Article from For Liberty by Norm Leahy.

If there’s an upside to the state-mandated shutdowns in response to the coronavirus outbreak, it was how many rules and regulations were suspended to help businesses survive.

Now, Idaho is looking to make at least some of the regulatory changes made out of necessity permanent:

Idaho Gov. Brad Little signed a new executive order on “Regulatory Relief to Support Economic Recovery.” It is “focused on reducing barriers to economic recovery, waiving licensing provisions, increasing telehealth access, and augmenting healthcare capacity.”

Specifically, the governor’s order addresses what to do with the 150-plus regulations that Idaho state agencies waived in response to the COVID-19 outbreak.
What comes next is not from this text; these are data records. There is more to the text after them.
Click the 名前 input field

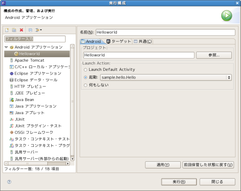pyautogui.click(x=165, y=32)
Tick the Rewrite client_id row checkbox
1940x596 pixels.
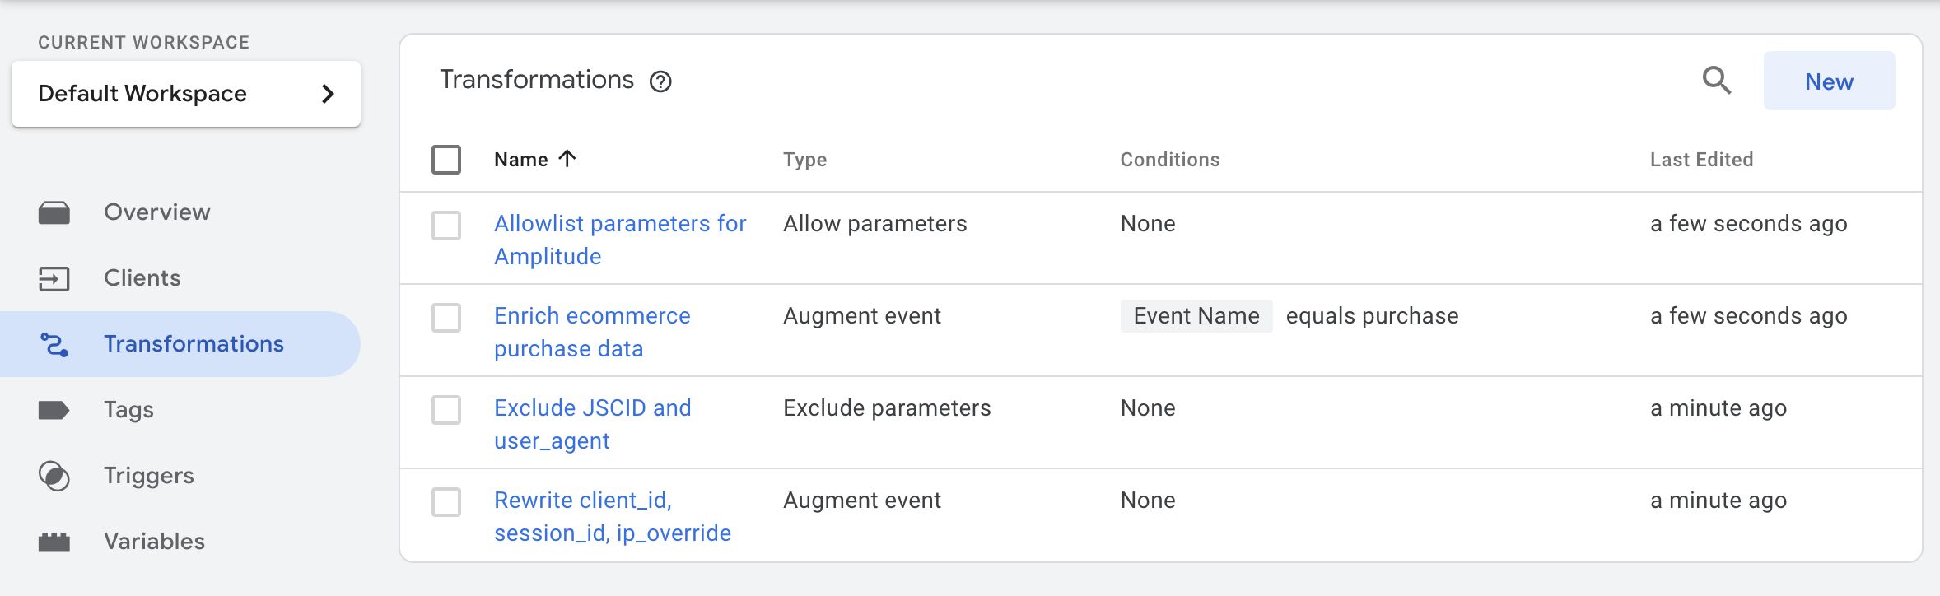pos(446,502)
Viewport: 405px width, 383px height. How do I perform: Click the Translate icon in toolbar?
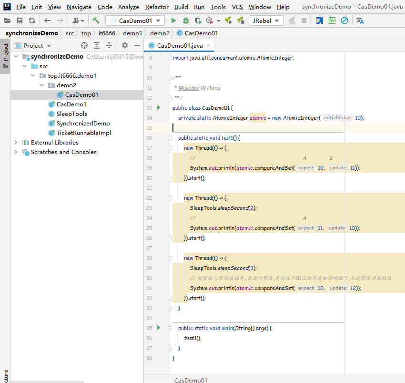360,21
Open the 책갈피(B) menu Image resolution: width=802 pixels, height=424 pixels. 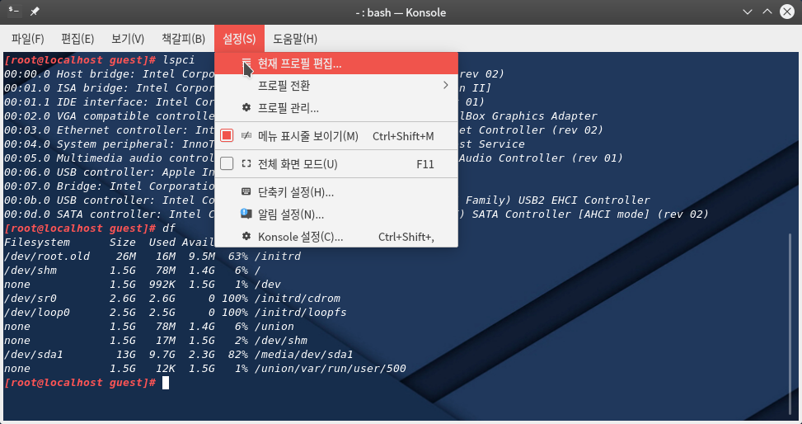(x=183, y=39)
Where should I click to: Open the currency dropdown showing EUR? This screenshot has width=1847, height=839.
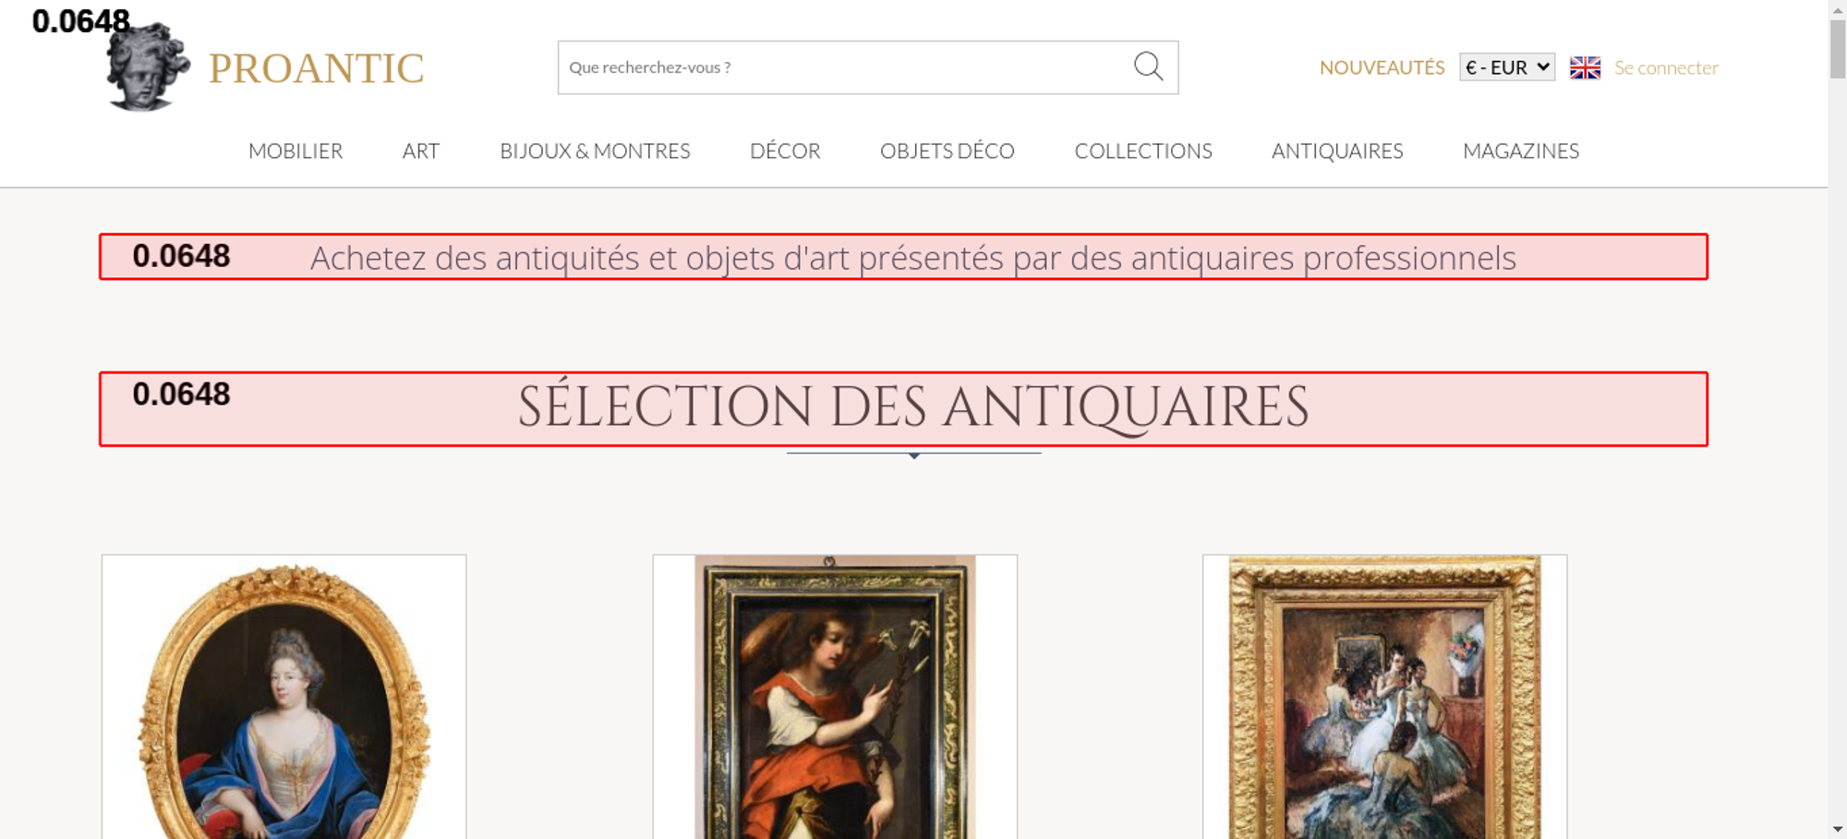point(1506,67)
Perhaps most importantly, it eliminates the presumption that the affected rules are in the public interest. It states that “if waiving these regulations was deemed necessary to improve public health and welfare during the declared emergency, there is a rebuttable presumption that the regulations are unnecessary or counterproductive outside of the declared emergency.” In other words, if government officials viewed an existing rule as such a hindrance to response efforts during a serious public health emergency that they waived it, then the rule may not be right for normal conditions either.

This is exactly the mindset all levels of government should take into the post-pandemic world. Regrettably, and despite any evidence to the contrary, too many officials are more inclined to regulate more activity more closely for much longer.